NS. Non agire in conformità a tutto quello che abbiamo costruito di sbagliato fino ad ora è obbligatorio per liberare il futuro. Io credo che questo sia il compito della politica oggi: pensare non più ad auto finanziarsi, ad auto legittimarsi ma ad intervenire con competenza sulla complessità del degrado esistente e trovare soluzioni per una conversione ragionevole.

SL. In Francia le cose sono un po’ diverse. Noi teniamo la politica a distanza e cioè nè investiamo nella politica, né ne siamo coinvolti. E' difficile da spiegare.

La tradizione francese, attraverso secoli di storia ha avallato l'incontestabilità del potere amministrativo, del servizio pubblico, cominciati già sotto l'Antico Regime con i "servitori dello stato".

I politici appartengono ad una casta chiusa con le sue dinastie. C'è un deficit di democrazia, alcuni guardano la politica come un gioco, non ci si fa molte illusioni, non ci si aspettano grandi cose.

E noi, intellettuali francesi, stiamo sempre all'opposizione.

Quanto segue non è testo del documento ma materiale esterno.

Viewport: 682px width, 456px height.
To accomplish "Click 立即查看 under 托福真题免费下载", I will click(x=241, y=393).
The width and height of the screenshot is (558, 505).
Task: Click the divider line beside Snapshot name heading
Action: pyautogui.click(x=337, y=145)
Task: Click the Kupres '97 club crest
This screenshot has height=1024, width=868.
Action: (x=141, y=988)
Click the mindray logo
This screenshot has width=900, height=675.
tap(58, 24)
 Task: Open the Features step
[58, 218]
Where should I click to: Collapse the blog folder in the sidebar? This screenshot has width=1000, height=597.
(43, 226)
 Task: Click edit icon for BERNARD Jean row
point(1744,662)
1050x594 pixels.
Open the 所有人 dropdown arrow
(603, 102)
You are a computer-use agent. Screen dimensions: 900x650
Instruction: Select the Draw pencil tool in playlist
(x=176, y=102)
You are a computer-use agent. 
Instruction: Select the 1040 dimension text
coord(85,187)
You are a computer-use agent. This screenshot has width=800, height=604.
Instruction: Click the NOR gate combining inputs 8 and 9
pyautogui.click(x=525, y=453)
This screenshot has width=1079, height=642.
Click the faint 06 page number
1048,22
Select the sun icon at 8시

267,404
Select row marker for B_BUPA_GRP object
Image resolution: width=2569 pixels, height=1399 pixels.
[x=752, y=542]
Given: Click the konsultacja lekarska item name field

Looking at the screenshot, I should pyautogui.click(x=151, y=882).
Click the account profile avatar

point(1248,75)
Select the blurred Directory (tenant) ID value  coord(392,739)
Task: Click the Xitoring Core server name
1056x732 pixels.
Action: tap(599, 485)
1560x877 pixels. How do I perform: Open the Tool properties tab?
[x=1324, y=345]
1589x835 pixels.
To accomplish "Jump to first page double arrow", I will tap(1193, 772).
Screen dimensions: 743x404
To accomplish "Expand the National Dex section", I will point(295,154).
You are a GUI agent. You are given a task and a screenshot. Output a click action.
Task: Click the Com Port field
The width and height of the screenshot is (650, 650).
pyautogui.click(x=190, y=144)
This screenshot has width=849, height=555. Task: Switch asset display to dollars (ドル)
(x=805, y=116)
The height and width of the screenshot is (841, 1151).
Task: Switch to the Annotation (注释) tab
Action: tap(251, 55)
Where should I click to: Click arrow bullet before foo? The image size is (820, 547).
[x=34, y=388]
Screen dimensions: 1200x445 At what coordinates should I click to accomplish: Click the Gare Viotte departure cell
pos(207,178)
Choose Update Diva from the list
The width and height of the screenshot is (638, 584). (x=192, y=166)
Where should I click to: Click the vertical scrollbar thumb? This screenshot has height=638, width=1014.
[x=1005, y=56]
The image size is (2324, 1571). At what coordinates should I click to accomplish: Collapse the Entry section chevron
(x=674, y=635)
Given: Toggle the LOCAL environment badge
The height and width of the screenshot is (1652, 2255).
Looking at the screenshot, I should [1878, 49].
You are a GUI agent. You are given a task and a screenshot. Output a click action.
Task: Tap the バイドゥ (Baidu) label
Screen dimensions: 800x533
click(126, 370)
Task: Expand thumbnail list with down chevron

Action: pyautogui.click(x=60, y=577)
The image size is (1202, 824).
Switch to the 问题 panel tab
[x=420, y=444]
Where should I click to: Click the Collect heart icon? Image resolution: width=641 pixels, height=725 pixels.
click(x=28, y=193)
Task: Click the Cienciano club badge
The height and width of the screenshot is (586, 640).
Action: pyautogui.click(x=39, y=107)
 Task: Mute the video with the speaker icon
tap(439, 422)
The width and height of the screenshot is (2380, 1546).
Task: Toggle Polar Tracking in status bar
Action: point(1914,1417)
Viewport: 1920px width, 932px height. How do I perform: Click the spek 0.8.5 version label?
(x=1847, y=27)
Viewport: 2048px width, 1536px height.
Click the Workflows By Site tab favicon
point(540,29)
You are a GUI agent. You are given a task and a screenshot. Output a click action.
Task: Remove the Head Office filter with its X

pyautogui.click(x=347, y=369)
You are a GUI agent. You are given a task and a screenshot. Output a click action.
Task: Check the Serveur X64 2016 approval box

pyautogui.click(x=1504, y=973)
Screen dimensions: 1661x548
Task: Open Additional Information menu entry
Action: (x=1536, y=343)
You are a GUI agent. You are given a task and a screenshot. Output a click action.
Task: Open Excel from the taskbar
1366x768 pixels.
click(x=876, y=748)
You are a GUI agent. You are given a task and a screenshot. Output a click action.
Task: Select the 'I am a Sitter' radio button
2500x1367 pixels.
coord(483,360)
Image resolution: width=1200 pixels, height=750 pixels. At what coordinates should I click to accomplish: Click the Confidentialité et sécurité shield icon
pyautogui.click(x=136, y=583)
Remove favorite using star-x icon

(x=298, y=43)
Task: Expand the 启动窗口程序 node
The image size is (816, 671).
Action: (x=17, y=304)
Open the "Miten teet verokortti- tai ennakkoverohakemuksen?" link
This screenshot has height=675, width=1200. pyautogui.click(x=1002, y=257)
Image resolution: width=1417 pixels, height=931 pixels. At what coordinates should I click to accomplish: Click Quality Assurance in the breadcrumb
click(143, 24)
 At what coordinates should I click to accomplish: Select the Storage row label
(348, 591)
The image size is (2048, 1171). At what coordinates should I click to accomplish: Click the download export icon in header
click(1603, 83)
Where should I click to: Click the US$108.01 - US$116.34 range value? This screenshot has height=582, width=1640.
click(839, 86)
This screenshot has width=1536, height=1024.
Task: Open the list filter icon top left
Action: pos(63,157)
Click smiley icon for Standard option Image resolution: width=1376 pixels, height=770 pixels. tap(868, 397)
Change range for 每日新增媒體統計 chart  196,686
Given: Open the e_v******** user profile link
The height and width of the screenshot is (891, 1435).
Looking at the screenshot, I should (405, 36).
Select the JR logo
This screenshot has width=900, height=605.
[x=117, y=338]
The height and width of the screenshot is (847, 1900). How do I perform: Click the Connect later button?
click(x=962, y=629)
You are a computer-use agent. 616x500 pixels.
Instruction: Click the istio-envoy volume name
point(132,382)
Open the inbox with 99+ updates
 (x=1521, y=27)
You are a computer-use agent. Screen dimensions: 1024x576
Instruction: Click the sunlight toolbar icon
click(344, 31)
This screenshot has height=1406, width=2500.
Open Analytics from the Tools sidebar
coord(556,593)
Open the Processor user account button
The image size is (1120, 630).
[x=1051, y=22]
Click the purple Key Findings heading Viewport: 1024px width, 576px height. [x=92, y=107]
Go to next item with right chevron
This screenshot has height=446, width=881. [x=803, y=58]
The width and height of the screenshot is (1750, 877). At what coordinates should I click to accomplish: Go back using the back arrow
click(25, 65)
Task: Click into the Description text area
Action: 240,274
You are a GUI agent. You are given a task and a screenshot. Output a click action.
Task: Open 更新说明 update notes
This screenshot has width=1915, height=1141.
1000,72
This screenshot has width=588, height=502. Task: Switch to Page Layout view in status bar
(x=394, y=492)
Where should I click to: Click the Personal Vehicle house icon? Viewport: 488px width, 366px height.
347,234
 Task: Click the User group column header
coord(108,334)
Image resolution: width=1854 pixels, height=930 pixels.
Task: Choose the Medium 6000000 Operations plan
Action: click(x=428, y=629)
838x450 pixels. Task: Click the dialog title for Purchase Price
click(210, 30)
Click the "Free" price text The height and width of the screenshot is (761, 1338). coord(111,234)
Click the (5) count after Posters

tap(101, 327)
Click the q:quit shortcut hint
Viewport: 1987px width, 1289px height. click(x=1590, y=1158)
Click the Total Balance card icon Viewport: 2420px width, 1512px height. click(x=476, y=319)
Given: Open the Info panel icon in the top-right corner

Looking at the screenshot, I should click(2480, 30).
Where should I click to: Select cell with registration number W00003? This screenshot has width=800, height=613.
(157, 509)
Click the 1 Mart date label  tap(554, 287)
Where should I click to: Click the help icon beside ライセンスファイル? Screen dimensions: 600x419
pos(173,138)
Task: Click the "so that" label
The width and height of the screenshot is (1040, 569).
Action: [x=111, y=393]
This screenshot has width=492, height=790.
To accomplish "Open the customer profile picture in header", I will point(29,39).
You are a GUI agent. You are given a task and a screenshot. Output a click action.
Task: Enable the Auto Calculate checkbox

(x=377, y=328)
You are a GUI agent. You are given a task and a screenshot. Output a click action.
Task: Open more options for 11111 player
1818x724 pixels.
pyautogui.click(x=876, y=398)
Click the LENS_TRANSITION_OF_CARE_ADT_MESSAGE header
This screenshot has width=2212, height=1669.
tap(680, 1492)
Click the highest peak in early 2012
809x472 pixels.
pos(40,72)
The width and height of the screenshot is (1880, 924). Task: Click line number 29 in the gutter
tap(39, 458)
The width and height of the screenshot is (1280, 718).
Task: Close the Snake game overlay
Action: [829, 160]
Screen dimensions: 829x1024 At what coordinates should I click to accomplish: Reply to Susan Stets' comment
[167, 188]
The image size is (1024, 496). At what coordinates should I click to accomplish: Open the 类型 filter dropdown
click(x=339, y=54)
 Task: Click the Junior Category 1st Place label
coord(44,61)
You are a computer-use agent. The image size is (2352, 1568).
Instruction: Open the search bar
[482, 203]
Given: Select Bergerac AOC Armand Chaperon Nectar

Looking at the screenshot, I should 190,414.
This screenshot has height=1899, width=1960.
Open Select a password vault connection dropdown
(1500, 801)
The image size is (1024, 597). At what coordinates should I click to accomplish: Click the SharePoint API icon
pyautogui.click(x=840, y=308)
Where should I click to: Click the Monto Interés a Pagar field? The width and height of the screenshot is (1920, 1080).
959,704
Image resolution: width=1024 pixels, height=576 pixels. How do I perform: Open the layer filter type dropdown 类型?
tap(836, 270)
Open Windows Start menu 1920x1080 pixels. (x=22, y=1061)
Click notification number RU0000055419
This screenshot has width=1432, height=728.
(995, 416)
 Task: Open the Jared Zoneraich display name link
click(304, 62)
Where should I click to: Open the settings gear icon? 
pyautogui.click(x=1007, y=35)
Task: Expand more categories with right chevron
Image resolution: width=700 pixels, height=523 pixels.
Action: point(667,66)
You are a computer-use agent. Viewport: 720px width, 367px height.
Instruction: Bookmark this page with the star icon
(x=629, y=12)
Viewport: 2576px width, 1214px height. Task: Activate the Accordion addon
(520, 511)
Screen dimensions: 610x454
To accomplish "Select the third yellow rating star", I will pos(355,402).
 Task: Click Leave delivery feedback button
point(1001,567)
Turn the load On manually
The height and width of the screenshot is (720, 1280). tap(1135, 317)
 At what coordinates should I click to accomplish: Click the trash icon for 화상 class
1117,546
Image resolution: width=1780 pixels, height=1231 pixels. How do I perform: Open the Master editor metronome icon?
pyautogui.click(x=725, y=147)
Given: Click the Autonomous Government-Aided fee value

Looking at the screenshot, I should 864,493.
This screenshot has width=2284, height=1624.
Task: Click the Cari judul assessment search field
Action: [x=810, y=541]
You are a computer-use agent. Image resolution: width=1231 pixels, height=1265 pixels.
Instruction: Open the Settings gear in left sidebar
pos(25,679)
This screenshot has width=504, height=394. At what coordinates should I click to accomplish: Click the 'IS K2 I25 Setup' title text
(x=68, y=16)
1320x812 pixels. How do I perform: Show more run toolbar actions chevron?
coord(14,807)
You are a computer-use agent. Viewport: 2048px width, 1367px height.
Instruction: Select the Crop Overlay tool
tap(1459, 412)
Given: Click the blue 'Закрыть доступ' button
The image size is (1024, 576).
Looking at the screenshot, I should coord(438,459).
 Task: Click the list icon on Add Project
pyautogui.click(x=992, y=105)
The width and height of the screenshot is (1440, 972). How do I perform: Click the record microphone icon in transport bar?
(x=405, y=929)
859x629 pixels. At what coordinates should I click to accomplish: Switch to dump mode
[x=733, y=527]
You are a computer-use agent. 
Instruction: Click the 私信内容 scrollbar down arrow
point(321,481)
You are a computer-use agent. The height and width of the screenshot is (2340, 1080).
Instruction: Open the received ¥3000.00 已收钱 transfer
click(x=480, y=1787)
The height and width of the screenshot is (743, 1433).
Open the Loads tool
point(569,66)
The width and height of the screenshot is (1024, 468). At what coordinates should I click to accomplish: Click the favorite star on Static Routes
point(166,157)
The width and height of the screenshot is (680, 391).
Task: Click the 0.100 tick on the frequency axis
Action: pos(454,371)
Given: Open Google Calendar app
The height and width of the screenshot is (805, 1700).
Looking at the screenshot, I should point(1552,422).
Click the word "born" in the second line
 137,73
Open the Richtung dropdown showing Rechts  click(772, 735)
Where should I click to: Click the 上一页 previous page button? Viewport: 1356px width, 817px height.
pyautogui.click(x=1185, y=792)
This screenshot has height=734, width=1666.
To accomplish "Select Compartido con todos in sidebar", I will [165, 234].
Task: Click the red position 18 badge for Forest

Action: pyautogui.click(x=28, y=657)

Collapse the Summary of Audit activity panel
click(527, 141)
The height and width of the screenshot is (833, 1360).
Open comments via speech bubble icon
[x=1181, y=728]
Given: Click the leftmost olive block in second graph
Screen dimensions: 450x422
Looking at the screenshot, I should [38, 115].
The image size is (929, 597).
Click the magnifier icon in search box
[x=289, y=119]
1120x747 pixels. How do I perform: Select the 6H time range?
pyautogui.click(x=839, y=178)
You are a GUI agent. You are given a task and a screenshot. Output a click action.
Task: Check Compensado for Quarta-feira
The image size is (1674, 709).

NS. Grazie, Serge Latouche, abbiamo toccato tanti temi, forse troppi. Ma è stato impossibile resistere alla seduzione di......" un ateo con la fede" che cita con generosità tante esperienze personali per metterci in guardia verso la terribilità della macchina infernale che globalizzerà, se non ci svegliamo in tempo, tutti i nostri sogni.